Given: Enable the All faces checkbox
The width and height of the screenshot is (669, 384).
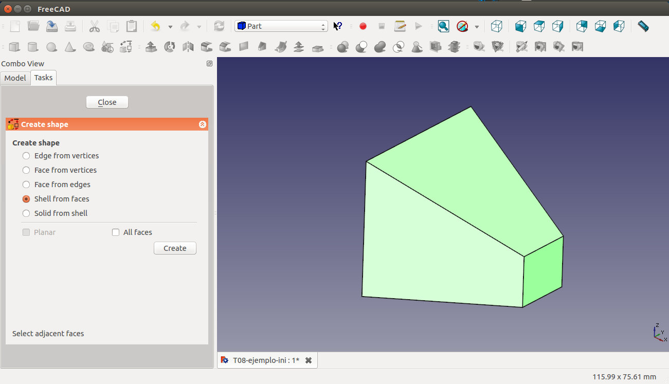Looking at the screenshot, I should (116, 232).
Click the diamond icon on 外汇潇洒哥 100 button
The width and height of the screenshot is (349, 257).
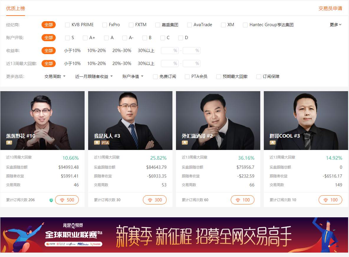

Description of the task
With the pictures excluded, retype the records above verbatim.

Output below
Given: Enable the All faces checkbox
The width and height of the screenshot is (669, 384).
Looking at the screenshot, I should (116, 232).
Click the diamond icon on 外汇潇洒哥 100 button
The width and height of the screenshot is (349, 257).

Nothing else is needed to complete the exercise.